For context, in San Francisco, the most progressive city in the country, 70% of white students are proficient in math, compared to only 12% of black students, a 58-point gap. In D.C., the second most progressive city, 83% of white students are proficient readers, compared to only 23 percent of black students, a 60-point gap.
Compare that to Mesa, the most conservative city in the country, in which 59% of white students are math proficient compared to 25% of black students, a 34 point gap. Not great, but significantly smaller. Even if white students there were performing as high as white students in San Francisco, the gap would still be smaller in Mesa.
Brightbeam, a nonpartisan national education nonprofit, announced these findings Monday, Martin Luther King Jr. day, in a 33-page report called The Secret Shame: How America’s Most Progressive Cities Betray Their Commitment to Educational Opportunity for All. As an employee of brightbeam, I contributed to drafting the report.
Researchers looked at math and reading proficiency gaps and graduation rate gaps in the 12 most conservative and the 12 most progressive cities. To avoid bias in the results they focused specifically on the gaps between black and white students and Latino and white students in each city, instead of raw proficiency rates.
The most conservative and most progressive cities were identified using already-established research from Chris Tausanovtich and Christopher Warshaw. Topping the list for progressives include cities like Washington, D.C., Seattle, Oakland, Boston, Minneapolis and Detroit. The most conservative cities include Oklahoma City, Virginia Beach, Colorado Springs, Jacksonville, Florida, Arlington, Texas and Anaheim.
In Jacksonville, black students are 27 points behind their white peers in math, and 30 points behind in reading. Latino students there are 14 and 17 points behind their white peers in the same subjects.
Racial achievement gaps, as discouraging as they may be for black and Latino families, are not a new phenomenon, especially in cities. What is new, according to Chris Stewart, brightbeam CEO, is that these gaps are larger in places “you wouldn’t expect.”
Progressive leaders often frame their policy proposals and their criticisms in terms of the impact on underprivileged people. Progressive rhetoric from leaders and lay people often reflects what I believe are sincere values of equity and a concern for those who have been “left out and left behind,” — for those those who have the greatest obstacles and the least opportunities. Given those values and the fact that progressives hold political and administrative power in their cities, the power to set tax rates, allocate spending and set policy, we would expect that they would live up to their own values and have the most equitable education systems in the country. But they don’t.
That doesn’t mean the most conservative cities are off the hook.
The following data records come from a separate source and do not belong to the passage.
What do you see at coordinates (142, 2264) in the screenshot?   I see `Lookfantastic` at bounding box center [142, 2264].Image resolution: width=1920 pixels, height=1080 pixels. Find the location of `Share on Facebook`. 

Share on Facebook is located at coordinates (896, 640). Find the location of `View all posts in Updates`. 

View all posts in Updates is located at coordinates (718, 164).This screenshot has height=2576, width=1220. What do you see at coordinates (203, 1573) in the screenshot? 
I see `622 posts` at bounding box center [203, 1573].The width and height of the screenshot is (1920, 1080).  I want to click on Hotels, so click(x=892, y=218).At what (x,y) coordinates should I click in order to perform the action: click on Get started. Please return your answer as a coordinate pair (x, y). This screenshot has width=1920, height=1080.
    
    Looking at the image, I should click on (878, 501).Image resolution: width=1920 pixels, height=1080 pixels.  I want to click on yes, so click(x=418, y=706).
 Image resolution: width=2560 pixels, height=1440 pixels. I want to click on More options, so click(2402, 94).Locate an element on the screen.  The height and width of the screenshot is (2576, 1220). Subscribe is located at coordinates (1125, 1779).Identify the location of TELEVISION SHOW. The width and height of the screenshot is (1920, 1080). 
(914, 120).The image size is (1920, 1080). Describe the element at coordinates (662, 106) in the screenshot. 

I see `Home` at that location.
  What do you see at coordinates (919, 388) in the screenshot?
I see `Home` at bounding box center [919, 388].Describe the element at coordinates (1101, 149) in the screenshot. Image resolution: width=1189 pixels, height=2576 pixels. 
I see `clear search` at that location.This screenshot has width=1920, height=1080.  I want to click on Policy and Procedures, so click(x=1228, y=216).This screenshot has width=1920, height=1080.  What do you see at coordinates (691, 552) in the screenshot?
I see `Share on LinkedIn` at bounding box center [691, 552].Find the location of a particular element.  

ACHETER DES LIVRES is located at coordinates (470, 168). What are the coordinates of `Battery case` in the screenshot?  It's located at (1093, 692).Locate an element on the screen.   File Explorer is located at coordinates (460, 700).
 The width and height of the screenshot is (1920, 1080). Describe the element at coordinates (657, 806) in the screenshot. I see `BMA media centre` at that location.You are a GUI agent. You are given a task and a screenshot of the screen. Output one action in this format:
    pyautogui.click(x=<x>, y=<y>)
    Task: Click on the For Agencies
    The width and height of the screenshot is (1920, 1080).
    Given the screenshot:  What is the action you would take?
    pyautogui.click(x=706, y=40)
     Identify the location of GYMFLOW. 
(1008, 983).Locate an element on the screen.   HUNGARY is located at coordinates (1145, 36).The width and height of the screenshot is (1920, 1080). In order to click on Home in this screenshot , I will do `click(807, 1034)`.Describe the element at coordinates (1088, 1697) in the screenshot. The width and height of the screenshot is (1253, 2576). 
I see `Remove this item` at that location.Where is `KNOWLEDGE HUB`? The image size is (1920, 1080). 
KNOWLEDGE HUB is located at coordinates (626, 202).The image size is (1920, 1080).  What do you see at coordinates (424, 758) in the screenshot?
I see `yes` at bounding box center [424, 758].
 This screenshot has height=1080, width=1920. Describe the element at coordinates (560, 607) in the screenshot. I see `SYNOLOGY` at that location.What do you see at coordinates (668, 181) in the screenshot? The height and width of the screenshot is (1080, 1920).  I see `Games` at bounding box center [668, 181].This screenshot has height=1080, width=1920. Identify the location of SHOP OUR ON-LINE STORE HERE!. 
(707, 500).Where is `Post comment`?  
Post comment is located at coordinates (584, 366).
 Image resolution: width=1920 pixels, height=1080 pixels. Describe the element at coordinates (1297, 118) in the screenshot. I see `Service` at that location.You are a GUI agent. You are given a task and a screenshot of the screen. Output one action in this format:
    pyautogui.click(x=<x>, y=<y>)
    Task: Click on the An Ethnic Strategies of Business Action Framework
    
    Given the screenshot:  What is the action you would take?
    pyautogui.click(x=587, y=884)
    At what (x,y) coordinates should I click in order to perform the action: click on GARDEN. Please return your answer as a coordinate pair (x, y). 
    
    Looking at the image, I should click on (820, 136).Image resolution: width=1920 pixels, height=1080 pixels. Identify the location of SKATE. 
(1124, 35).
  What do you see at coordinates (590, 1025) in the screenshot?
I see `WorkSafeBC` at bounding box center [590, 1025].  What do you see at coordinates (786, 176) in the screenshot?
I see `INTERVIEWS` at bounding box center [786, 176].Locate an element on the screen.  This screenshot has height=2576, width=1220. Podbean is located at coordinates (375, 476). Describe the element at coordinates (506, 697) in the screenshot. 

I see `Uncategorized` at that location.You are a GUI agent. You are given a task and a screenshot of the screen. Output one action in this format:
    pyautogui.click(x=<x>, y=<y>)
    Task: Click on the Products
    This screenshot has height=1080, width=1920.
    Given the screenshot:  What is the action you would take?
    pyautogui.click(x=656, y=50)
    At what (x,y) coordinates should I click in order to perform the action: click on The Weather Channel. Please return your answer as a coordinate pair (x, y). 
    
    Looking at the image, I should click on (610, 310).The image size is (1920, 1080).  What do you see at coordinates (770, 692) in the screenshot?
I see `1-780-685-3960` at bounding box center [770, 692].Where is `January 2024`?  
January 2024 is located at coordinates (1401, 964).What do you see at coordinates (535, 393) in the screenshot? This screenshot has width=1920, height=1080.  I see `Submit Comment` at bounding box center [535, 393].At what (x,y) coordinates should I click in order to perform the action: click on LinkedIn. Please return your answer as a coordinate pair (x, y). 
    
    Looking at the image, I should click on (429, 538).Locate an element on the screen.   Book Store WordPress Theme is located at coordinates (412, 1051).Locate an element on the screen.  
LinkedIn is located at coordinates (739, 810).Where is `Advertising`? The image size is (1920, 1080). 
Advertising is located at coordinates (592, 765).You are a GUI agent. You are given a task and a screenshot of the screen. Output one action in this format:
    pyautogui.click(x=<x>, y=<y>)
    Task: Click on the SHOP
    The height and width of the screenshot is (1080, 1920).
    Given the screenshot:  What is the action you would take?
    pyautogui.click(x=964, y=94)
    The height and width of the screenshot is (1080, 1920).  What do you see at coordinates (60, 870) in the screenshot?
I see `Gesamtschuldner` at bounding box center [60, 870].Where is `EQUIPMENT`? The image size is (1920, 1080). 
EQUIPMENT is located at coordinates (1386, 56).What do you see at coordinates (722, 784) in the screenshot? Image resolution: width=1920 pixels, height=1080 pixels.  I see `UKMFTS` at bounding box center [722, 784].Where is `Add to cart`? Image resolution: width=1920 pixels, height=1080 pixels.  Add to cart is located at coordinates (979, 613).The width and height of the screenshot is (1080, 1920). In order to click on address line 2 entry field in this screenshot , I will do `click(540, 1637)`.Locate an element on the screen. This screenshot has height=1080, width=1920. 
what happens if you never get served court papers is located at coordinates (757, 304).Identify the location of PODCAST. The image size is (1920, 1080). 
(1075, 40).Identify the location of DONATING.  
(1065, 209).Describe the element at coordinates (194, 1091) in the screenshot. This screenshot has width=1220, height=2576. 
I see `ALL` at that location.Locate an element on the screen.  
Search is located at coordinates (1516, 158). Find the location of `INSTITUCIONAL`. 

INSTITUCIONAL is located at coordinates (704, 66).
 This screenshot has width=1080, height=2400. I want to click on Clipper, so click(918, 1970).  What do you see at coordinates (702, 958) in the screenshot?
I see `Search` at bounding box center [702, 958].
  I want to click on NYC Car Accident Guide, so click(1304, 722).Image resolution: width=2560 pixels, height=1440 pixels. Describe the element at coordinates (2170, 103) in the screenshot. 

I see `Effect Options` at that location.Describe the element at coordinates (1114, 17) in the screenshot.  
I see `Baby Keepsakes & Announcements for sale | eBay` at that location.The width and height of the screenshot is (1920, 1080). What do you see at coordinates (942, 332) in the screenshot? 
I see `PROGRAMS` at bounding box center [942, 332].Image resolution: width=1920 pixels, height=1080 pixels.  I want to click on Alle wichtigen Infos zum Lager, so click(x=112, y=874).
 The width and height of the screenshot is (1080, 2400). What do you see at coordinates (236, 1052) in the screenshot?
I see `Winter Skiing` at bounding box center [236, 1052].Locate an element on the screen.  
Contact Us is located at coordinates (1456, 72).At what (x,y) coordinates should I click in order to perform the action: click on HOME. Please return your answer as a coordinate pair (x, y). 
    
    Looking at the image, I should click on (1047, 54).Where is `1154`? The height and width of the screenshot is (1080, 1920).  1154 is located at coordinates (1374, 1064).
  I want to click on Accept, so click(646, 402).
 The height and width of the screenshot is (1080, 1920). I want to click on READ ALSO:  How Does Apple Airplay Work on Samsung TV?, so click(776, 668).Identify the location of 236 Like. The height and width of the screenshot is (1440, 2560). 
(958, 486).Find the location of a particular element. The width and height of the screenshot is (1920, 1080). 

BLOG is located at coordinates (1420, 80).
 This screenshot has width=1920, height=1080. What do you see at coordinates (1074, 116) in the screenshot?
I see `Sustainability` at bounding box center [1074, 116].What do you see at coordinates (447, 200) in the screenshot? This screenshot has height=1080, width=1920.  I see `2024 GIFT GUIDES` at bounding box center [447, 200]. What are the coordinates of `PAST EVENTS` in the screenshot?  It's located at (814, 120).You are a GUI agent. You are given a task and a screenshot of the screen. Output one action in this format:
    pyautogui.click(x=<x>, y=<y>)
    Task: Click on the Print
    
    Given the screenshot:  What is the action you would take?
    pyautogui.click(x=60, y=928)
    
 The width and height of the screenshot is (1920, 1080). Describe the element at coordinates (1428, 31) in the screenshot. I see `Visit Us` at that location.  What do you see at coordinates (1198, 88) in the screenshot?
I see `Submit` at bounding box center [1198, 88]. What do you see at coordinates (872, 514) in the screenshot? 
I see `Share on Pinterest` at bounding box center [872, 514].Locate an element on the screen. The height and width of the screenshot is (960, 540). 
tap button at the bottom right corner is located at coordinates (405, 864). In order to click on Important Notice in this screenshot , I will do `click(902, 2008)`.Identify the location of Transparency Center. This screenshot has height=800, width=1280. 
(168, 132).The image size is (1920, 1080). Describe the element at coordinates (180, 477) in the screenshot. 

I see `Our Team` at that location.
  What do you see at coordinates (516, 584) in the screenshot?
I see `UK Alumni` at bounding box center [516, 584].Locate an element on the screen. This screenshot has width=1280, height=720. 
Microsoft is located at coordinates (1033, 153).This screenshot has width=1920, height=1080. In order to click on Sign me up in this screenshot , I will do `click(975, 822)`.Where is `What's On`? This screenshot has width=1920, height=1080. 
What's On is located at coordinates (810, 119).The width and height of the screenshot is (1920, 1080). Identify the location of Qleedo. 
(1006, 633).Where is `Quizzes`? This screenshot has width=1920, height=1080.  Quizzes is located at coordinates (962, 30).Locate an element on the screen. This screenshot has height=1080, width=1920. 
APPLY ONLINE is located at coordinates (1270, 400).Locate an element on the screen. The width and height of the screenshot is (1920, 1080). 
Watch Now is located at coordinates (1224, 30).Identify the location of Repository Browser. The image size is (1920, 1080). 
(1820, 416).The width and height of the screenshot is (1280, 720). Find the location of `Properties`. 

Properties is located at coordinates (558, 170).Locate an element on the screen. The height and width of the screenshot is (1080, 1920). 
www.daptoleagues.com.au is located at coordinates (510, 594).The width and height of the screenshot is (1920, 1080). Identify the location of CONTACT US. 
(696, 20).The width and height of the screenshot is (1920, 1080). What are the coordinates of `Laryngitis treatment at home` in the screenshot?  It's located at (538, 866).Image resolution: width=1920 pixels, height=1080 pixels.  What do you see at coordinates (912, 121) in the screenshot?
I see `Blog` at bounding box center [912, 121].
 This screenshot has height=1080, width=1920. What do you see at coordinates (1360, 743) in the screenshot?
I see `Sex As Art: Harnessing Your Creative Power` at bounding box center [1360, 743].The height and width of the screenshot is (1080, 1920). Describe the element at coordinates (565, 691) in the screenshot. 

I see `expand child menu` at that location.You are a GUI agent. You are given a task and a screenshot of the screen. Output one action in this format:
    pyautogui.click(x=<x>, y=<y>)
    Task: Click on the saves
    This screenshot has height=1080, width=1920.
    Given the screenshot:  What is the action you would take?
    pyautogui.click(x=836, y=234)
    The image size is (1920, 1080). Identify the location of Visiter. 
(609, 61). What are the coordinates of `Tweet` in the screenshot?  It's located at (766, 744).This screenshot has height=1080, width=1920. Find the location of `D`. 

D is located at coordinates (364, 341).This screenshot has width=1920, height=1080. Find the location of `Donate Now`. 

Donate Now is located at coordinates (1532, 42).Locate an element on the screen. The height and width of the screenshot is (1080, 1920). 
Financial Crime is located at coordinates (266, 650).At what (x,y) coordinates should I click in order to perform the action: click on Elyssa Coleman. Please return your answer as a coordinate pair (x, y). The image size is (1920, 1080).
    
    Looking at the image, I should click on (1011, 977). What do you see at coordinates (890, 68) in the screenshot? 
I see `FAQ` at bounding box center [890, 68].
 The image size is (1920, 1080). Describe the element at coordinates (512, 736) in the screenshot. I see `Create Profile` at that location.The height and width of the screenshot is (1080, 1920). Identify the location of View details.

A 26-point average black-white gap in math proficiency and a nearly 27-point gap average in reading in those cities is nothing to celebrate. But conservative-city gaps are considerably smaller than those found in progressive cities. In fact, in some conservative cities, at least one of the gaps has been effectively closed or even erased the gap in at least of of the academic categories we studied. For example, Anaheim, California, which has the same state standards for graduation as Oakland or San Francisco has a one-point gap between black and white students, and no gap between Latino and white students who graduate at a rate of 84 percent.
Researchers controlled for student population and ruled out the possibility that progressive cities, being somewhat larger on average than conservative ones, were at a disadvantage because of city size. They also looked at a number of other factors, including the percentage of white students in a district, income inequality levels in the cities, and more. Nothing they looked at made a meaningful dent in the results. The biggest predictor for a city having larger achievement gaps was whether it was dominated by progressives.
While the correlation between being a progressive city and having larger racial achievement gaps is striking, the study makes no claim as to what causes the larger gaps. We cannot say, based on the data if a certain policy, practice, or mindset common to progressive cities is to blame for these results.
The report includes recommendations for “all leaders with stewardship over children, elected, appointed or otherwise” to call their cities together to understand the issues, make better plans to address them, and share better information about student performance with parents. It invites parents and others to spread the word, demand a plan from their leaders and “make their voices heard in the halls of power.”